### Study material:
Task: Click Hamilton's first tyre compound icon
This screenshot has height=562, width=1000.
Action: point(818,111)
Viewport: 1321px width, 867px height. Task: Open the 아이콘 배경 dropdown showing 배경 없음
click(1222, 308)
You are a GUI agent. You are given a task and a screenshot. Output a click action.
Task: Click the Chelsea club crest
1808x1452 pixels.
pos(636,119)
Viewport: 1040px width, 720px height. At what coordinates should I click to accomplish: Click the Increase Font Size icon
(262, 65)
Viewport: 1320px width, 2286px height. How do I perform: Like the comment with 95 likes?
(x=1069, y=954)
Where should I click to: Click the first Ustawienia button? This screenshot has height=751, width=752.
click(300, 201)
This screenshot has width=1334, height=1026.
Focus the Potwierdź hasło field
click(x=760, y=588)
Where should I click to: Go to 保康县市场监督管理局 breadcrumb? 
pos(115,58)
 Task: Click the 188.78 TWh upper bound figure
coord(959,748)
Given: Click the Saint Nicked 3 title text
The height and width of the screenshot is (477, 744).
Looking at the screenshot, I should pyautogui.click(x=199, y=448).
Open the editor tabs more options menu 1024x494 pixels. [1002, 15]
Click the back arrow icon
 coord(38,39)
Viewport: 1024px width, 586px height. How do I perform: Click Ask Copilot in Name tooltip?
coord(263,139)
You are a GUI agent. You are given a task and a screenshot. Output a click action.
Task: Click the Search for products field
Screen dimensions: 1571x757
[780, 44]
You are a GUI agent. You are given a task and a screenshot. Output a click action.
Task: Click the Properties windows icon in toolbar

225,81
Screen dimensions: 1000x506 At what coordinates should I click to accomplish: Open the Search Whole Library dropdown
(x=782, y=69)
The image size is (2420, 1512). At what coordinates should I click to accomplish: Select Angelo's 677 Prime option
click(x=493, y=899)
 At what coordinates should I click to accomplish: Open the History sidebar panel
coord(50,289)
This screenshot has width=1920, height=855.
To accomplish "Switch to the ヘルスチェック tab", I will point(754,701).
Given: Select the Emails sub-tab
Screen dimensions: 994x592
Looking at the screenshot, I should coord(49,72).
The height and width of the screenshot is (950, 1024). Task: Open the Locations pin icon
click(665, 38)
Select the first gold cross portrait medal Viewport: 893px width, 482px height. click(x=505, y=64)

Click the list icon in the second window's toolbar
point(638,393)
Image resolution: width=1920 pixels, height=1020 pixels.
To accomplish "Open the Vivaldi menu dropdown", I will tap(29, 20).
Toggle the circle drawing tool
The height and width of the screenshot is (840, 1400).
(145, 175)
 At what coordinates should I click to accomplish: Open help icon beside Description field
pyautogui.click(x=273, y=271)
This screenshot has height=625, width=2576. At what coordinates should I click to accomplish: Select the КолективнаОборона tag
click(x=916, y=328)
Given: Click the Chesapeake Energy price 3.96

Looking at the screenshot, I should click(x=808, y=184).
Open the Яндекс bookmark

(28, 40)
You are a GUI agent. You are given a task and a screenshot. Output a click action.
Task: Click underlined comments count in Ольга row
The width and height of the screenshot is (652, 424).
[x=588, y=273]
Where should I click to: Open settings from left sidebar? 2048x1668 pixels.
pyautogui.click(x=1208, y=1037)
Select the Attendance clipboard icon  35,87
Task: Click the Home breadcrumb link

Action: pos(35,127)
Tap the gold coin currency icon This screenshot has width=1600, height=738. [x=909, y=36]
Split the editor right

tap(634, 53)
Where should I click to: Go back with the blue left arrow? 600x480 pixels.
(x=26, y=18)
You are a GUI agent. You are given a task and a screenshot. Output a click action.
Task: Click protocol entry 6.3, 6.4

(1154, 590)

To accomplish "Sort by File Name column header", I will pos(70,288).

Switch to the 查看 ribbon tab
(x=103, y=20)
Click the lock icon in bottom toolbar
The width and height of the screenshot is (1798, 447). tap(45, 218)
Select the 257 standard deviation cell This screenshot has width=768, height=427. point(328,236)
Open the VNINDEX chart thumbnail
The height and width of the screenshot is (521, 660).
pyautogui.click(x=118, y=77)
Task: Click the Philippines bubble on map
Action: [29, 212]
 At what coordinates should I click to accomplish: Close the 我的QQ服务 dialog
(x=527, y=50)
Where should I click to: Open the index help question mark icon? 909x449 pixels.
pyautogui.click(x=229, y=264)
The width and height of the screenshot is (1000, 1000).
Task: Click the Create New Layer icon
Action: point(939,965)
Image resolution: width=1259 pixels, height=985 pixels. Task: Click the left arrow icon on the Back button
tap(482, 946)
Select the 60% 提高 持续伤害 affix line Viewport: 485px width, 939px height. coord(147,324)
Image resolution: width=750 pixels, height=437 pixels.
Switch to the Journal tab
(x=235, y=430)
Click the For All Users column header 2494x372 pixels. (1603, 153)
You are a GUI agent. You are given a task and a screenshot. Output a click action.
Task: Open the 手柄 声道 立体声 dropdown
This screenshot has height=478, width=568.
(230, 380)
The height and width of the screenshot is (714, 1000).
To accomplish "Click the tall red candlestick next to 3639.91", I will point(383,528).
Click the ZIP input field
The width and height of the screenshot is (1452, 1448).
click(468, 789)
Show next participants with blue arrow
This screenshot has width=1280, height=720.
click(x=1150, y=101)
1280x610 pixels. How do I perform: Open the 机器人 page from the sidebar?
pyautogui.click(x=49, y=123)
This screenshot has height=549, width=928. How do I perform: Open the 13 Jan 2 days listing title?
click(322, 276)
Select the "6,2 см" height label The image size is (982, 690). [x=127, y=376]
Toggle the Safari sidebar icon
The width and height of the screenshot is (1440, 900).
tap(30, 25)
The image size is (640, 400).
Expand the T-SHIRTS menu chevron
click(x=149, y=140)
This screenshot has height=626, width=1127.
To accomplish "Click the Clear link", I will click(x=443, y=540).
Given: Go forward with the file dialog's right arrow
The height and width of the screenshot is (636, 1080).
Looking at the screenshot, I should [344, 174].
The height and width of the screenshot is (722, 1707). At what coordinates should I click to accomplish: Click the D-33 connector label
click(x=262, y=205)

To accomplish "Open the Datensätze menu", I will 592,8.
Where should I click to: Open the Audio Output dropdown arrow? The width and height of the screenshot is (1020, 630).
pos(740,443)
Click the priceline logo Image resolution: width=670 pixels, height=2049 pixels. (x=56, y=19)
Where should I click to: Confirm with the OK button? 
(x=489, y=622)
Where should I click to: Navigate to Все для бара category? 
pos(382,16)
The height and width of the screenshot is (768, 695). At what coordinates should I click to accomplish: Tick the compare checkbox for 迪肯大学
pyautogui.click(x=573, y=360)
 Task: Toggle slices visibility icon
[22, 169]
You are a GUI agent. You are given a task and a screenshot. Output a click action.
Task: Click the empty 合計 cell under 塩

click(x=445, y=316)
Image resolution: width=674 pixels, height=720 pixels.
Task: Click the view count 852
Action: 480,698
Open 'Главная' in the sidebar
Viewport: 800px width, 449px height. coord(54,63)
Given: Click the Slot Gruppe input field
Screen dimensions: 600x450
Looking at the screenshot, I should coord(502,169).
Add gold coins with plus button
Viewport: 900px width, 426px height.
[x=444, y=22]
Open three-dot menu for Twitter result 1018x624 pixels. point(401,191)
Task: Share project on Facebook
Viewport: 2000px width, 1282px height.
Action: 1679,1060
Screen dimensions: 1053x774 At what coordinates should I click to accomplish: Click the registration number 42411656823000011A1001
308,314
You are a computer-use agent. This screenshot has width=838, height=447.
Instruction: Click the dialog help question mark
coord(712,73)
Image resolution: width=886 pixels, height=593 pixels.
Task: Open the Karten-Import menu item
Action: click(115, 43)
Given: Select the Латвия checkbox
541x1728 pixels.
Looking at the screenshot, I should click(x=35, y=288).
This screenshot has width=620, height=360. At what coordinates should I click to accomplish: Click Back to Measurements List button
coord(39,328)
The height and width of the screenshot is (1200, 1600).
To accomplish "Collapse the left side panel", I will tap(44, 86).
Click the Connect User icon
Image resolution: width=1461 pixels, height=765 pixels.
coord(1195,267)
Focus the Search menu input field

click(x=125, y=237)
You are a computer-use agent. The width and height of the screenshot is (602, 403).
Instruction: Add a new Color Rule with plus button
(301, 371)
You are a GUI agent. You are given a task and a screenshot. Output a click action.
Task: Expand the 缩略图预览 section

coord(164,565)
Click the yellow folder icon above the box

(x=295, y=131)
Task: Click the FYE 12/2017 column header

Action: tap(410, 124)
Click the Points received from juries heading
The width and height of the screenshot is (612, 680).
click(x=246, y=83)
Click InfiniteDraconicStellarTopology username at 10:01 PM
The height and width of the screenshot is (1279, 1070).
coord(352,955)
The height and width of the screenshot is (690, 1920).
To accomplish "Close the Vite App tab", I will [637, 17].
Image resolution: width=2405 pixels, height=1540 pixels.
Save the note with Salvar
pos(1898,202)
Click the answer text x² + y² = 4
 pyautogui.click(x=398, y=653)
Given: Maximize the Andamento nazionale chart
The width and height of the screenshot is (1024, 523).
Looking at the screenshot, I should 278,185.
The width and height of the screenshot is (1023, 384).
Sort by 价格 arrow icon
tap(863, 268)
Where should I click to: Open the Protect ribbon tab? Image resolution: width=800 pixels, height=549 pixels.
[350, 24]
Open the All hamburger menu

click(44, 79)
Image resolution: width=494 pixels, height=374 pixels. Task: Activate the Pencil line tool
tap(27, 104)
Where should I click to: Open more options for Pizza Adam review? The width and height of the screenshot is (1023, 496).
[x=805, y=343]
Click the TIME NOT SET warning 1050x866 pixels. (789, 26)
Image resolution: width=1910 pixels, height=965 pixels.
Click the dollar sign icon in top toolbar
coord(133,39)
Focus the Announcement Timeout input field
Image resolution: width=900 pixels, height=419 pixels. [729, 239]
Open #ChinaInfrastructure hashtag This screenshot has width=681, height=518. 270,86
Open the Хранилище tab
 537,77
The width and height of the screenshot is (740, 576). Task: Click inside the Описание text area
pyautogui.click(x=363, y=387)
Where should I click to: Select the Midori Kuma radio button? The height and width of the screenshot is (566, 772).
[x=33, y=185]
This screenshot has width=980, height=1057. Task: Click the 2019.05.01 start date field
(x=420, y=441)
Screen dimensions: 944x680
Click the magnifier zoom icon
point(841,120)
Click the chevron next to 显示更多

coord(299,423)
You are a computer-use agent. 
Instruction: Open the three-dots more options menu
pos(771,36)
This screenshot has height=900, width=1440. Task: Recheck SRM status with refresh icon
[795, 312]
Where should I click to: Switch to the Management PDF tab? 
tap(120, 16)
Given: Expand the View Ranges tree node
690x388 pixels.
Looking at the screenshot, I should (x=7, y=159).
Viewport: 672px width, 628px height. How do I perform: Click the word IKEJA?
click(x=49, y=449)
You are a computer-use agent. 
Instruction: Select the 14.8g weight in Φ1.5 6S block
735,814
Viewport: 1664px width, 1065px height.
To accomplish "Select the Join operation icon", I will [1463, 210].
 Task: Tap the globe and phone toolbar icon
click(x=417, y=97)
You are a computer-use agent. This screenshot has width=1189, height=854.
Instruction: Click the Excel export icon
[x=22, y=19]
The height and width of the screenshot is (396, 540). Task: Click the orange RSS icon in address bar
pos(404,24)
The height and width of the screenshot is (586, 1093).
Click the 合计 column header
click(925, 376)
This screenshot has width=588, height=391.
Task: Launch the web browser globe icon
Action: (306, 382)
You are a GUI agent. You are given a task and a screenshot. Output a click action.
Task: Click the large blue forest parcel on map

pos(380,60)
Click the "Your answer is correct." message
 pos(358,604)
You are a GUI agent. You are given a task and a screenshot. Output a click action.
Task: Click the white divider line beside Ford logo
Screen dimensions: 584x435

### Your objective:
Of the lines above, retype only those from the line containing "1280x610 pixels. How" through the line containing "Given: Click the Slot Gruppe input field", including both, exactly.

### Solution:
1280x610 pixels. How do I perform: Open the 机器人 page from the sidebar?
pyautogui.click(x=49, y=123)
This screenshot has height=549, width=928. How do I perform: Open the 13 Jan 2 days listing title?
click(322, 276)
Select the "6,2 см" height label The image size is (982, 690). [x=127, y=376]
Toggle the Safari sidebar icon
The width and height of the screenshot is (1440, 900).
tap(30, 25)
The image size is (640, 400).
Expand the T-SHIRTS menu chevron
click(x=149, y=140)
This screenshot has height=626, width=1127.
To accomplish "Click the Clear link", I will click(x=443, y=540).
Given: Go forward with the file dialog's right arrow
The height and width of the screenshot is (636, 1080).
Looking at the screenshot, I should [344, 174].
The height and width of the screenshot is (722, 1707). At what coordinates should I click to accomplish: Click the D-33 connector label
click(x=262, y=205)

To accomplish "Open the Datensätze menu", I will 592,8.
Where should I click to: Open the Audio Output dropdown arrow? The width and height of the screenshot is (1020, 630).
pos(740,443)
Click the priceline logo Image resolution: width=670 pixels, height=2049 pixels. (x=56, y=19)
Where should I click to: Confirm with the OK button? 
(x=489, y=622)
Where should I click to: Navigate to Все для бара category? 
pos(382,16)
The height and width of the screenshot is (768, 695). At what coordinates should I click to accomplish: Tick the compare checkbox for 迪肯大学
pyautogui.click(x=573, y=360)
 Task: Toggle slices visibility icon
[22, 169]
You are a GUI agent. You are given a task and a screenshot. Output a click action.
Task: Click the empty 合計 cell under 塩

click(x=445, y=316)
Image resolution: width=674 pixels, height=720 pixels.
Task: Click the view count 852
Action: 480,698
Open 'Главная' in the sidebar
Viewport: 800px width, 449px height. coord(54,63)
Given: Click the Slot Gruppe input field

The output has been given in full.